HBP Surgery Week 2024

Details

[E-poster - Biliary & Pancreas (Biliary Disease/Surgery)]

[EP 245] Left-sided SMA Approach for Regional Lymph Node Dissection in Robot-assisted Pancreaticoduodenectomy for Pancreatic Cancer
Ryuichi YOSHIDA 1, Hiroyoshi MATSUKAWA 1, Daisuke SATO 1, Hiroaki MASHIMA 1, Masashi YOSHIMOTO 1, Michihiro ISHIDA 1, Shigehiro SHIOZAKI 1
1 Surgery, Hiroshima Citizens Hospital, JAPAN

Background : We introduced robot-assisted pancreaticoduodenectomy (RPD) in May 2023 and have performed RPD for 10 cases. In this report, we present our surgical procedure using SMA left approach in RPD for pancreatic cancer, and the short-term results of RPD.

Methods : In RPD for pancreatic cancer, we performed SMA left approach. The resection process was divided into (1) SMA left approach, (2) SMV exposure and gastrectomy, (3) hepatoduodenal ligament dissection / pancreatic dissection, and (4) SMA right approach. In the left SMA approach, camera was inserted from the left side of the patient, approaching the outermost layer of the SMA plexus to dissect the number 14 lymph node.

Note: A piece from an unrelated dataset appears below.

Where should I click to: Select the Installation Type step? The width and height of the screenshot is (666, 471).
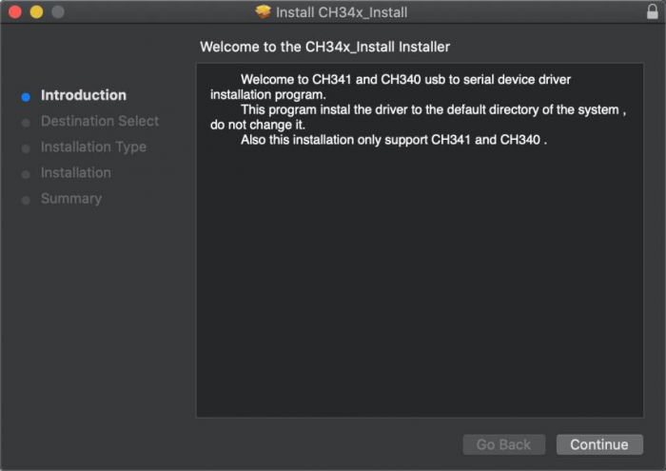[x=93, y=147]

Results : Of the 10 patients performed RPD, the primary diseases were IPMN/PDAC/PNET/bile duct cancer/ ampulla of Vater cancer: 4/3/1/1/1. The overall median operation time was 682 min. The median amount of intraoperative blood loss was 105 cc. Postoperative complications included no open conversion, 1 case of C-D IIIA, 2 cases of clinical pancreatic fistula, no bile leakage. The median length of postoperative hospital stay was 20 days. Comparing the SMA left approach group (N=4) and without SMA left approach group(N=6), the operative time was 727 vs. 656 min., amount of intraoperative blood loss was 115 vs. 95cc. No statistically significant difference was found between the groups, including other complication rates.

Conclusions : In the RPD induction phase, regional lymph node dissection for pancreatic cancer using the SMA left-sided approach was performed safely.